US 11,699,074 B2
Training sequence generation neural networks using quality scores
Mohammad Norouzi, Sunnyvale, CA (US); William Chan, Markham (CA); and Sara Sabour Rouh Aghdam, Toronto (CA)
Assigned to Google LLC, Mountain View, CA (US)
Filed by Google LLC, Mountain View, CA (US)
Filed on Jan. 17, 2020, as Appl. No. 16/746,654.
Application 16/746,654 is a continuation of application No. 16/421,406, filed on May 23, 2019, granted, now 10,540,585.
Claims priority of provisional application 62/675,733, filed on May 23, 2018.
Prior Publication US 2020/0151567 A1, May 14, 2020
This patent is subject to a terminal disclaimer.

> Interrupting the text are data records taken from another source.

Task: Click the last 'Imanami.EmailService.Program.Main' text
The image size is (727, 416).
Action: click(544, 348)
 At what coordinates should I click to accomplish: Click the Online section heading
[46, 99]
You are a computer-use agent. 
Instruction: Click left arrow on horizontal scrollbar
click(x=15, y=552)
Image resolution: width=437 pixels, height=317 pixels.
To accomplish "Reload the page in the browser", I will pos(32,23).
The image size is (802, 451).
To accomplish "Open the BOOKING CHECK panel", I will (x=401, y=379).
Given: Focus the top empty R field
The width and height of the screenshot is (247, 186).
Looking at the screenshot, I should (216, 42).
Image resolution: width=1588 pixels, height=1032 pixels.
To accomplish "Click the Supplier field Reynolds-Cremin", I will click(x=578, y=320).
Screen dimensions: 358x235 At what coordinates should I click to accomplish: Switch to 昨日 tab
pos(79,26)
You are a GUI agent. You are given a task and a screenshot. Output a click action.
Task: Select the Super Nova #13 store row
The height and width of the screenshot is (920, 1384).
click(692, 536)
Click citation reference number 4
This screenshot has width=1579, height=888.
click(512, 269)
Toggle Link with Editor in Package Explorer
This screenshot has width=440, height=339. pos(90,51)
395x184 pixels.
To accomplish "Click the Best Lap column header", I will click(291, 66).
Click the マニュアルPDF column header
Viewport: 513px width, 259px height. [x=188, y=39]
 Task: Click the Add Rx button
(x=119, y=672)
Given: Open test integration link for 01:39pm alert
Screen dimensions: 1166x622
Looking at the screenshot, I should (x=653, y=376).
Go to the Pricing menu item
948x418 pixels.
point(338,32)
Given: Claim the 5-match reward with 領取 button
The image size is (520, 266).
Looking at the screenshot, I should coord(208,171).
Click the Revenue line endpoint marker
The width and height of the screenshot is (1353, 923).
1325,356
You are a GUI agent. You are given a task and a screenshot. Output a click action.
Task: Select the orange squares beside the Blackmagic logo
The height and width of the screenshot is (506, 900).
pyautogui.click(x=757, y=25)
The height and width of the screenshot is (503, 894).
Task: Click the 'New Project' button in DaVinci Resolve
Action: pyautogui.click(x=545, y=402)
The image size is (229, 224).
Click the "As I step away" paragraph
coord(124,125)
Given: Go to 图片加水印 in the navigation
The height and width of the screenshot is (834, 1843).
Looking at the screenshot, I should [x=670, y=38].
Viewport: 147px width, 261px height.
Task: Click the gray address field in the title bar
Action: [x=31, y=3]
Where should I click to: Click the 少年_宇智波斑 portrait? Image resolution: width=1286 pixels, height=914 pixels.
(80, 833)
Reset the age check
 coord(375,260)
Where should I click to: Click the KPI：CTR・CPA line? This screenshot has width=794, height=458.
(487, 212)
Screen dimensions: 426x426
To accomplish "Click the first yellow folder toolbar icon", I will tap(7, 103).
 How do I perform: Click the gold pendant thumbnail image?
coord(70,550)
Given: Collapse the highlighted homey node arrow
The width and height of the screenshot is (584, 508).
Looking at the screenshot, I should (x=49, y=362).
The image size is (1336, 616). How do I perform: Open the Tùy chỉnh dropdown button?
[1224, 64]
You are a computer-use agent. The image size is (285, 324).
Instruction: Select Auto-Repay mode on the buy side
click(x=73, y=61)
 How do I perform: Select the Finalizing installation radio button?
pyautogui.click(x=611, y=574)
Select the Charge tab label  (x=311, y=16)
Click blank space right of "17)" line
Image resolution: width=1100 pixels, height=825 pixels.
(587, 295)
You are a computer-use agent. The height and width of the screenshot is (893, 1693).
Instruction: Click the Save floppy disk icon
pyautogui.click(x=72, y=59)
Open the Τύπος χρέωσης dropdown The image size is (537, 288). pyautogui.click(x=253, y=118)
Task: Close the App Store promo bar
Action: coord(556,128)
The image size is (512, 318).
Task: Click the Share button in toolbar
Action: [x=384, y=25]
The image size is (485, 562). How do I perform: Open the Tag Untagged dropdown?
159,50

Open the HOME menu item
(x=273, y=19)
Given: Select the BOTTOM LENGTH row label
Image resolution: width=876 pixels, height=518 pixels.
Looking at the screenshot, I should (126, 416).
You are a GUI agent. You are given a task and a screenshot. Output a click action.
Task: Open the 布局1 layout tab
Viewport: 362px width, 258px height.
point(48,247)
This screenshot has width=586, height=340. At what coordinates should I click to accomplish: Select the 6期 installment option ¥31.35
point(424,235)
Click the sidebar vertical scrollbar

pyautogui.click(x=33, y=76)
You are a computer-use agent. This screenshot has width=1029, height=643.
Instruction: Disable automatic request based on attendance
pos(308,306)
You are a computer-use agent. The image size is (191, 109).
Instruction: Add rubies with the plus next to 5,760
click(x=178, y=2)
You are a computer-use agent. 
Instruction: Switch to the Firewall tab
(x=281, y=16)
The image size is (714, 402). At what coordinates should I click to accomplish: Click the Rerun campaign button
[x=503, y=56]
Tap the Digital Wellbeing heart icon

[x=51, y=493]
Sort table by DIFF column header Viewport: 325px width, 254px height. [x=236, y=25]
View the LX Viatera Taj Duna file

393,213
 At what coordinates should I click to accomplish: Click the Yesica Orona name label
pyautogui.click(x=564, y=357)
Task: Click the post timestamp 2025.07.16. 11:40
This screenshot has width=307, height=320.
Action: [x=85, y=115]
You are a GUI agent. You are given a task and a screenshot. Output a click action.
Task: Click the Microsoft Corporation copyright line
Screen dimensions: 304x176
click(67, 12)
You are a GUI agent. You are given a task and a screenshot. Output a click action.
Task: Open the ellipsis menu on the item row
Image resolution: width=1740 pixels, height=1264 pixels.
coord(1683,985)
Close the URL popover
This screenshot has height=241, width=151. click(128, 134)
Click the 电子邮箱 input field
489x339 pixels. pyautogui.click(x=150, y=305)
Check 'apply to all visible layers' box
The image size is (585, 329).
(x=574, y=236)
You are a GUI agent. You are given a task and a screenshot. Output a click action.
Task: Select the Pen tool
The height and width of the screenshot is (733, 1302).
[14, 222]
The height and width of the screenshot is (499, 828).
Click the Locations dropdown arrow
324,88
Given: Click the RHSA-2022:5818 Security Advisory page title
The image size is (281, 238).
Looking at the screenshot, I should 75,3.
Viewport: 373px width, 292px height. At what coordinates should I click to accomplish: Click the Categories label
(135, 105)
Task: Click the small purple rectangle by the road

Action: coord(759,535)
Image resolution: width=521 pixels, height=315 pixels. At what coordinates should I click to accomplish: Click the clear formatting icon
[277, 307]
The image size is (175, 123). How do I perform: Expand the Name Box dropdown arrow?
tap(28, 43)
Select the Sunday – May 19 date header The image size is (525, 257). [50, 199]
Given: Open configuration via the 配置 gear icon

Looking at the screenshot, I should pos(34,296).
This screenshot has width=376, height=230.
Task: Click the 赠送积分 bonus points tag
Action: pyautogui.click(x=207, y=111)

Int. Cl. G06N 3/08 (2006.01)
CPC G06N 3/08 (2013.01) 20 Claims
OG exemplary drawing
 
1. A method of training a neural network having a plurality of network parameters and being configured to map a system input to an output sequence comprising a plurality of system outputs, wherein the method comprises:
obtaining a batch of training examples, each training example comprising a training network input and, for each training network input, a ground truth output sequence;
for each of the training examples:
processing the training network input in the training example using the neural network and in accordance with current values of the network parameters to map the training network input to an output sequence comprising a respective system output from a vocabulary of possible system outputs at each of a plurality of output positions, comprising, for each of the plurality of output positions, generating a likelihood distribution over the possible system outputs in the vocabulary and selecting the system output at the output position using the likelihood distribution;
for each particular output position of the plurality of output positions in the output sequence:
identifying a prefix that includes the system outputs at positions before the particular output position in the output sequence,
for each possible system output in the vocabulary, determining a highest quality score that can be assigned to any candidate output sequence that includes the prefix followed by the possible system output and followed by any suffix of one or more system outputs, wherein the quality score measures a quality of a candidate output sequence relative to the ground truth output sequence,
generating a target likelihood distribution for the particular output position from the highest quality sores for the possible system outputs, and
determining an update to the current values of the network parameters based on a gradient with respect to the network parameters of an objective function that depends on a divergence between the target likelihood distribution for the particular output position and the likelihood distribution generated by the neural network for the particular output position; and
determining updated values of the network parameters from the updates for the particular output positions in the output sequences generated by the neural network for the batch of training examples.